* [ZITIERTE PASSAGE]
◇ ◇ ◇ ◇

Aktualisiert: 2. Apr. 2020

Der schwarze Gürtel ist das fast schon mythische Symbol des Karate-Meisters. Aber wie kann man ihn erreichen? Die einfache Antwort lautet natürlich: Üben, üben, üben. Hier erfährst du, was genau "Üben" bedeutet und wie du die Ausdauer aufbringst, um es zu schaffen.


Wer möchte ihn nicht - den schwarzen Gürtel?


Es ist beeindruckend, was manche Kampfkunst-Meister immer wieder vollbringen. Meine persönliche Lieblingsgeschichte habe ich vor knapp 20 Jahren erlebt, als ich noch in Freiburg bei Shihan Rauscher trainierte, einer der Koryphäen der Kampfkunst in Deutschland. Im Training merkte man Kraft, Präzision und Kontrolle, aber er hatte auch eine ruhige und entspannte Art, stellenweise konnte man das schon gemütlich nennen.

Auf jeden Fall ein Vorbild und ein großartiger Trainer - aber wenn man an die Hong Kong Action Filme denkt oder auch die Japanischen Filme - da wurde schon ein anderes Tempo vorgegeben. Herr Rauscher war schon etwas älter, da dachte ich mir, dass seine Gemütlichkeit daher kommen würde und er eben nicht mehr so schnell sei.

Wie man sich täuschen kann ...

Wir waren auf der Europameisterschaft bei Paris und Rauscher Hanshi gab auf einem Workshop am Tag zuvor eine Einführung in das Combat Arnis. Er hat diesen philippinischen Stockkampf in Deutschland populär gemacht, in Frankreich war diese Kampfkunst zu jener Zeit noch nicht sehr verbreitet. Er nutzte daher die Gelegenheit, um mehr Bewusstsein dafür zu schaffen.

◇ ◇ ◇ ◇

* [AUFGABENSTELLUNG]
1 - Schreiben Sie aus dem Text über den schwarzen Gürtel den Abschnitt von "Auf jeden Fall" bis einschließlich "so schnell sei." wortgetreu ab.
2 - Welche Kampfkunst hat Shihan Rauscher laut dem Text über den schwarzen Gürtel in Deutschland populär gemacht?
3 - Führen Sie den Text über den schwarzen Gürtel im Anschluss an seinen letzten Satz weiter.

(Gespeicherte Einträge)
◇ ◇ ◇ ◇

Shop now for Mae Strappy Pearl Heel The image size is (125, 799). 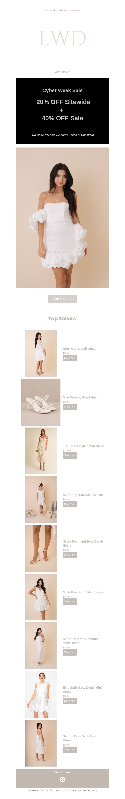70,407
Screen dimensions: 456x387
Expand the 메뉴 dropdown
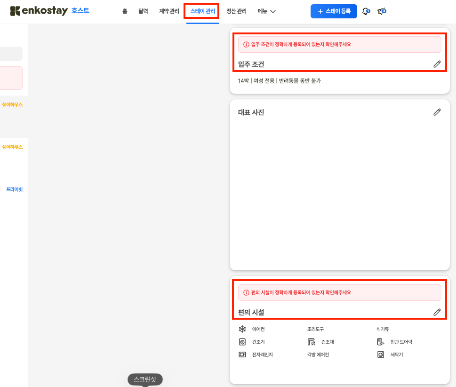point(267,11)
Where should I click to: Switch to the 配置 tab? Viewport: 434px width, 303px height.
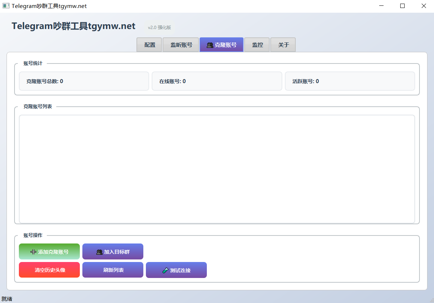[x=150, y=45]
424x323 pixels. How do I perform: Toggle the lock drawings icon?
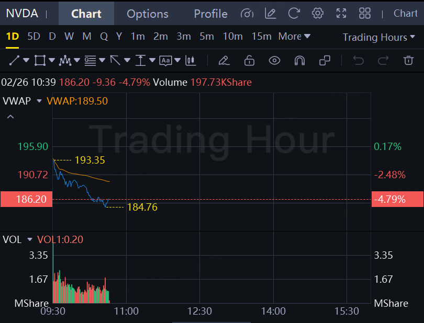249,61
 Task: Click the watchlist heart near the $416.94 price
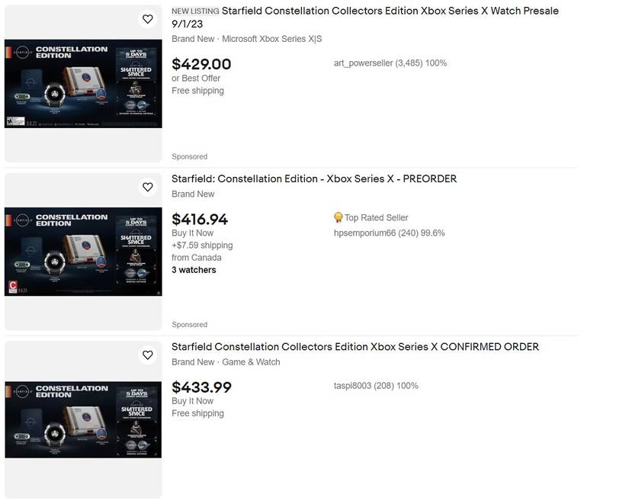click(x=147, y=186)

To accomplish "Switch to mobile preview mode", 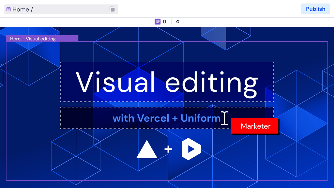I will point(165,21).
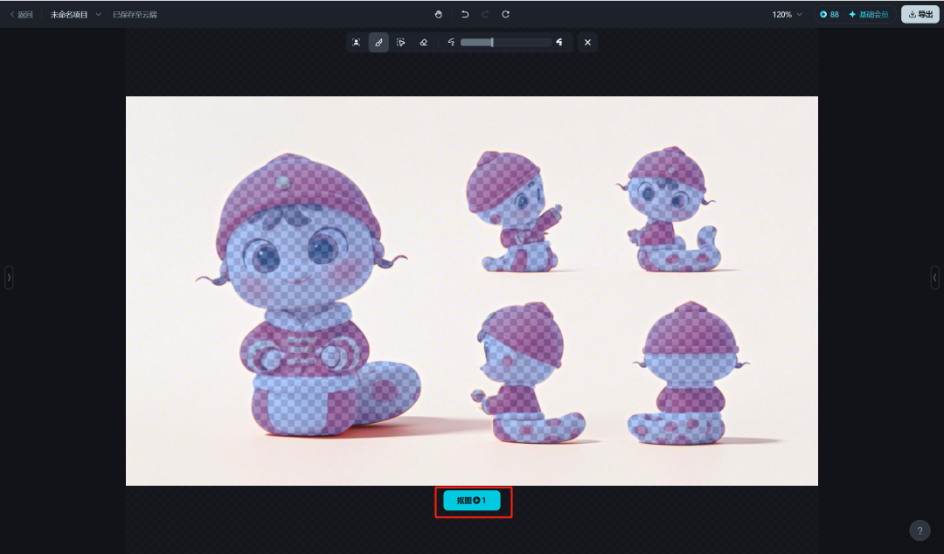944x554 pixels.
Task: Select the smart selection tool beside the brush
Action: 400,42
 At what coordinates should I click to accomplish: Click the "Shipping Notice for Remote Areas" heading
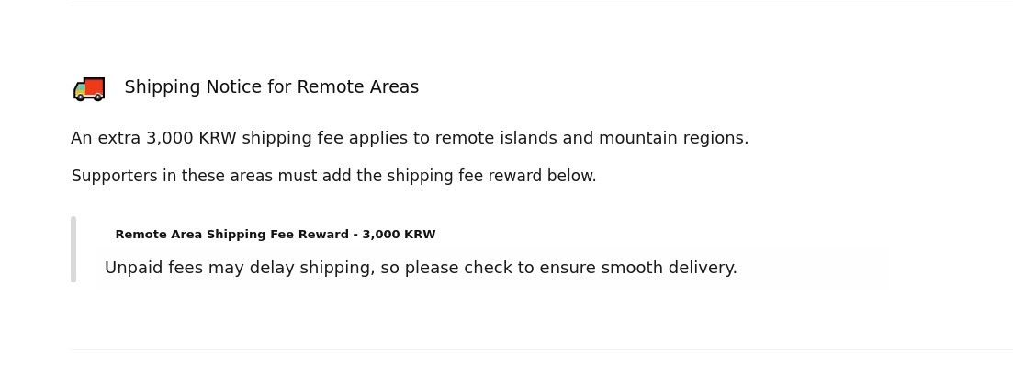click(271, 87)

◇ ◇ ◇ ◇

* [ANTWORTEN JE AUFGABE]
1 -
Auf jeden Fall ein Vorbild und ein großartiger Trainer - aber wenn man an die Hong Kong Action Filme denkt oder auch die Japanischen Filme - da wurde schon ein anderes Tempo vorgegeben. Herr Rauscher war schon etwas älter, da dachte ich mir, dass seine Gemütlichkeit daher kommen würde und er eben nicht mehr so schnell sei.

2 - Den philippinischen Stockkampf Combat Arnis.

3 -
Combat-Arnis Partnerübung

Philippinisches Combat Arnis - Foto von Andrew Villasis


Ich habe die folgende Szene noch bildlich vor mir. Herr Rauscher stand in der Trainingshalle umgeben von einer großen Menge Interessierter in seiner ruhigen Art da. Er bat seinen Meisterschüler Christian Kehl Renshi (noch so eine Koryphäe!), ihn mit der eins anzugreifen (das ist ein Schlag auf die rechte Schulter). Christian explodierte vorwärts, bremste präzise, Herr Rauscher beobachtete den Schlag wie immer ganz gelassen und nickte. "Nochmal" meinte er dann ganz ruhig. Wieder explodierte sein Schüler vorwärts.

Aber das war nichts im Vergleich zu Shihan Rauscher. Ich habe nicht einmal mehr gesehen, wie er sich bewegte. Es gab einen Knall, als die Stöcke aufeinanderprallten. Christians Stick flog nach einer unsichtbar schnellen Entwaffnung durch die Luft, er selbst auf den Boden, wo er in einem Hebel fixiert liegen blieb. Herr Rauscher aber - und das ließ mir den Mund offen stehen - stand wieder ganz gemütlich da - nur eben nicht mehr da, wo er vor einem Blinzeln noch gestanden hatte, seinen Stock locker in Bereitschaft und in seiner ganz ruhigen Art, die ich aus dem täglichen Training kannte, erklärte er: "Ja, gut. Ja. Jetzt kann ich hier hin schlagen, da hin und da hin" und tippte gemütlich mit seinem Stock auf die entsprechenden Stellen des durch den Hebel am Boden fixierten Christian.


Ein beeindruckender Moment, der mir mein Leben lang bleiben wird. Der aber auch die Frage aufwirft: Wie wird man selbst so gut? Wie wird man ein Karate-Meister?

Übung macht den Meister.

Ein wahres Sprichwort, das natürlich auch für die Kampfkunst gilt. In jedem Training wiederholen wir die gleichen Techniken, üben die Abwehrbewegungen auf verschiedenen Stufen, die Angriffe, mal alleine, mal mit Partner, mal in der Kata. Immer wieder, bis sie uns in Fleisch und Blut übergehen.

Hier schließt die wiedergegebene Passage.